Anarchism seems to be the first way that sort of visceral reaction to these conditions manifested at large scale, and it's understandable in an era when people found themselves in significantly more servile, managed conditions, that those radicalized would rebel against authority itself. Galleani himself, for instance, was radicalized following the mass arrests in Patterson of factory workers striking for an eight hour work day. He went on to create one of the most dangerous anarchist terrorist groups in America. It's a simple response - if society is rotten then tear it down.

But nowadays almost no one other than teenagers seriously pushes anarchism. Yet little more than a century ago scarcely a year would go by without a head of state being murdered by an anarchist. Where did what once seemed like a global threat just disappear to? Did socialism just suck away anarchism’s energy by speaking to the same people disaffected by capitalism but offering a more compelling vision of society?
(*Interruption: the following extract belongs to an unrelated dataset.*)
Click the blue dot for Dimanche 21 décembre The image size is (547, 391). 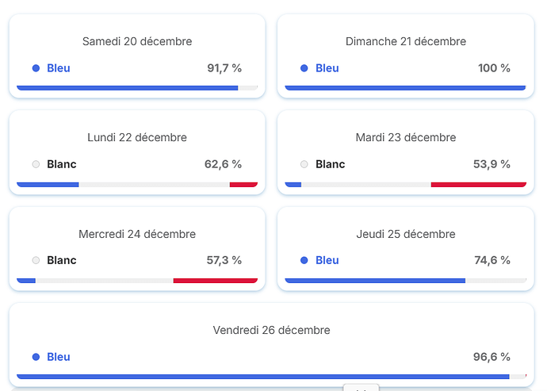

Or was it wrong to consider it anything more than a sensational but somewhat short lived trend, a little like the way the western world speaks less and less about Islamist terrorism?

“I mean, say what you like about the tenets of National Socialism, Dude, at least it's an ethos.”

Which was more common—deciding that the system was flawed, and ought to be removed? Or that the old times were better, and we need to go back? I suspect that nationalism was more common among workers than anarchy ever was. Easier to say the government should be the right guys than no guys, at least when you still have a family to support. Maybe I’m wrong and the vast increases in state capacity by 1800 were impossible to ignore.

Regardless, the “golden age of assassination” probably has more to do with the industrialization of weapons. Bigger explosives and semi-automatic personal weapons in particular. Revolvers and repeating rifles.

Recent events in Japan call this into question -- one successful assassination at the highest level using a homemade shotgun, and just now a pretty close brush with some sort of IED. Almost certainly much crappier than the actual dynamite and shitty revolvers favoured around the fin de siecle.

These people in Japan are (probably?) not anarchists per se, but I think it points in the direction that it's simply that the will is no longer there in the West.

I think it's more the sort of "general weapons level"--I assume many European nations used to (and some still do) have meaningful gun ownership (you used to be able to just buy a handgun in Britain, for example--the Pistol Act, which introduced a relatively-mild form of hangun control via requiring more paperwork from retailers, was enacted only after like the first Boer War, I think). Japan, meanwhile, confiscated swords before the Meiji era and the modern Japanese state limits you to shotguns and air rifles that have further regulations regarding ownership thereof. There was also that time in like the 60's when a left-wing politician was ran through with a freaking short sword during a public appearance.

More like much better VIP security, the rich and powerful do not longer believe they are "god chosen" an no common peon can harm them.

Times when empress was just walking the street without any security and precautions are gone.

You can still minecraft you town mayor or council, but it is not so glamorous, so fewer people bother.